Innovation - Imagining The Future
Here's How Today's Fantasies Will Be Tomorrow's Business Realities
Your hand as a keyboard? A shirt that can feed a lawn? Thinking your tweets? Here's how today's fantasies will be tomorrow's business realities.
Not a big fan of airport gate agents? Then listen up. This summer, JFK, LaGuardia and Newark Airports are rolling out new and always-friendly reps – of the holographic variety. "They can help with info about ground transportation, getting to gates and local attractions," says Steve Coleman, a Port Authority spokesperson. Beyond airports, experts think talking holograms could soon be common at trade shows.
Organic cotton is so yesterday.
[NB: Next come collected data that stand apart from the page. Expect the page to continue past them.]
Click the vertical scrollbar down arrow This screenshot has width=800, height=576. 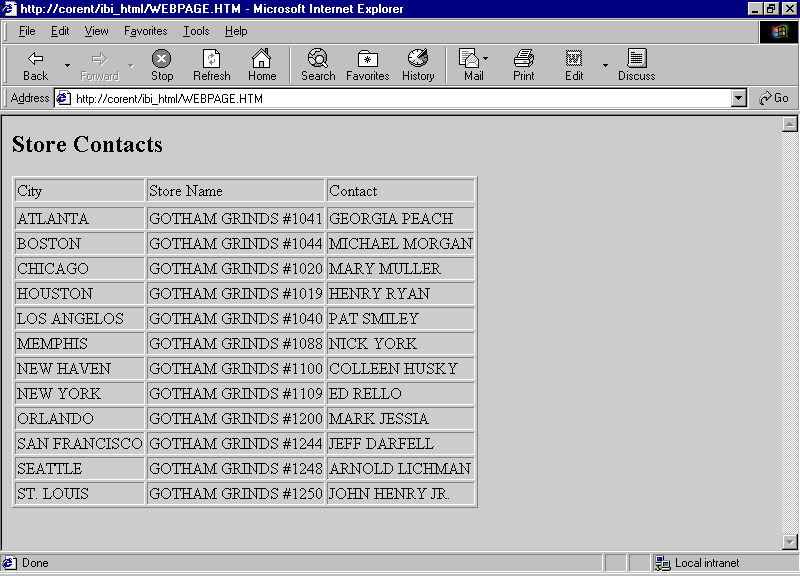coord(789,541)
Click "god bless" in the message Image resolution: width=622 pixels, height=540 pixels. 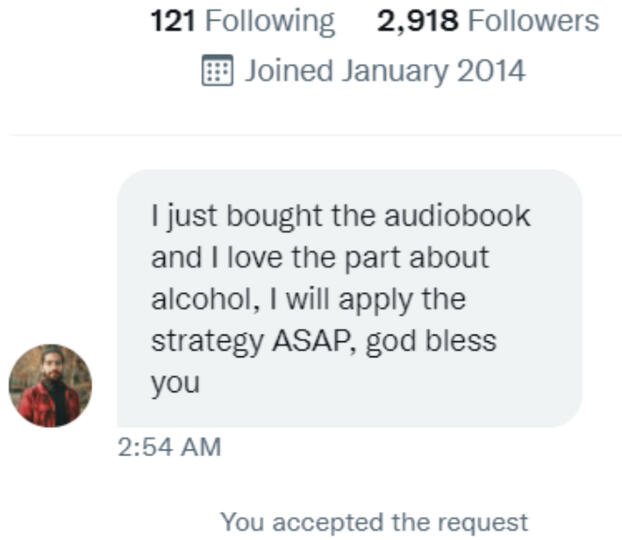pos(431,340)
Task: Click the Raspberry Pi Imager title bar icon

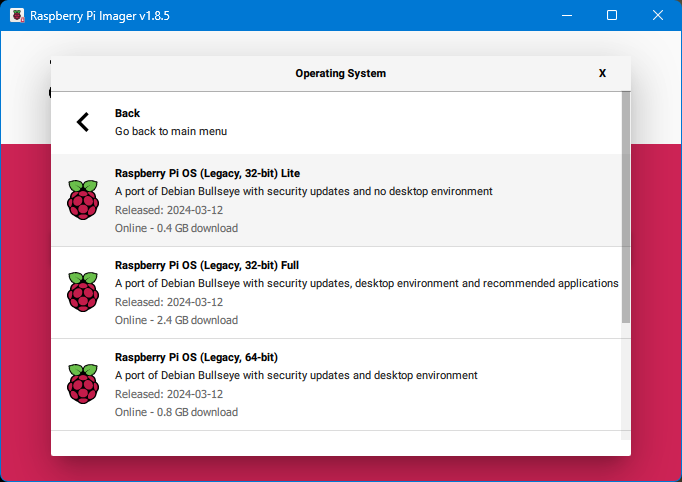Action: tap(17, 16)
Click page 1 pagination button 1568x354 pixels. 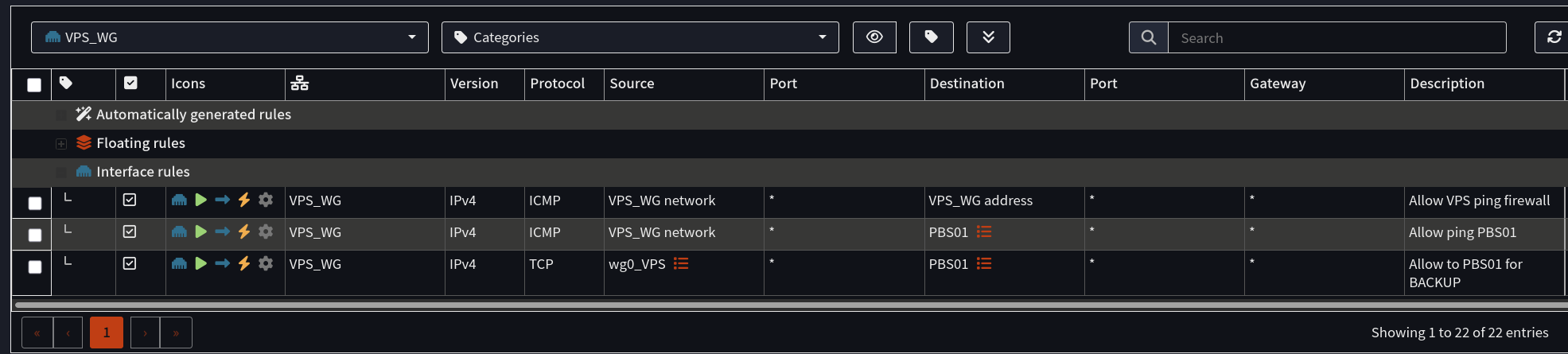click(x=107, y=333)
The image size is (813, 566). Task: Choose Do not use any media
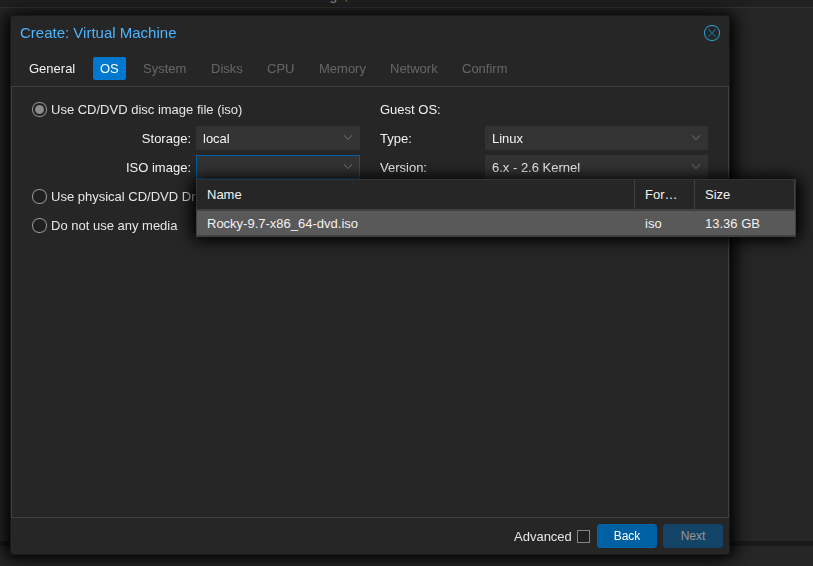pyautogui.click(x=40, y=226)
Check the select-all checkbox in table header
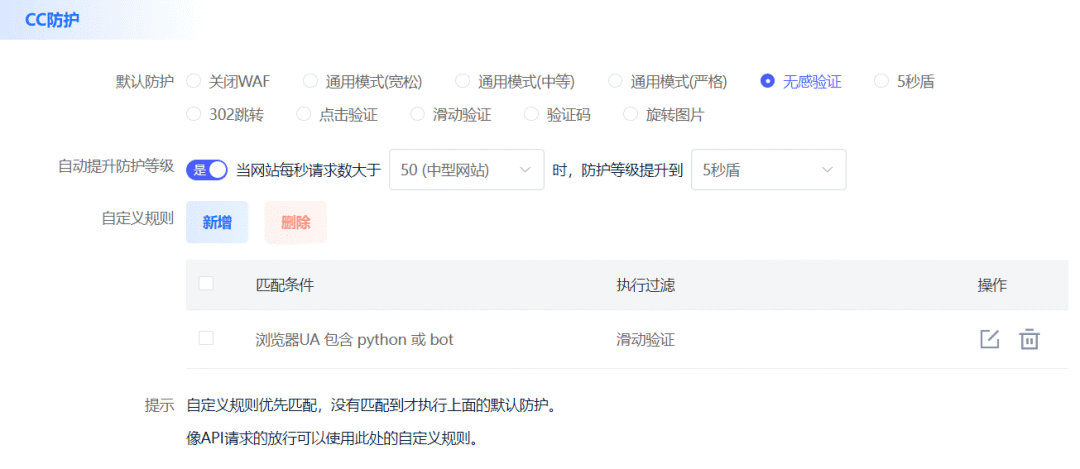 pyautogui.click(x=206, y=284)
Sportswear company Puma is launching a line of compostable shoes and shirts. "You can literally plant your shirt in your backyard and it will provide nutrients to the soil," says Erica Orange, a consultant at futurist firm Weiner Edrich Brown.
Tech firm MC10 has developed bendable electronic sensors that can be embedded into apparel. When placed in shirts, for example, the chips can monitor a person’s vital signs or even determine when an athlete is dehydrated. "The technology works, it's available today and we are actively developing several products in partnership with various leaders like Reebok," says Ben Schlatka, co-founder of MC10.
Radio-frequency identification (RFID) tags – the next generation of bar codes – are already being imprinted on consumer products to track buying habits and shopper preferences. Ad specialties are next. "When the user is in range of RFID readers, the tracking results can be fed back to the corporate sponsor," says Jeff Lederer, president of Counselor Top 40 supplier Prime Line (asi/79530). "This will help track the effectiveness of the campaign."
Apple's Siri may be cool, but she'll soon be obsolete. Consultants believe Siri's 3-D descendants will someday replace administrative office personnel and researchers. "They’ll be able to tell you which items are doing best in which sized companies," says futurist Jack Shaw. "They will predict demand." These personal assistants will also make great travel planners, mapping out the most cost-effective routes.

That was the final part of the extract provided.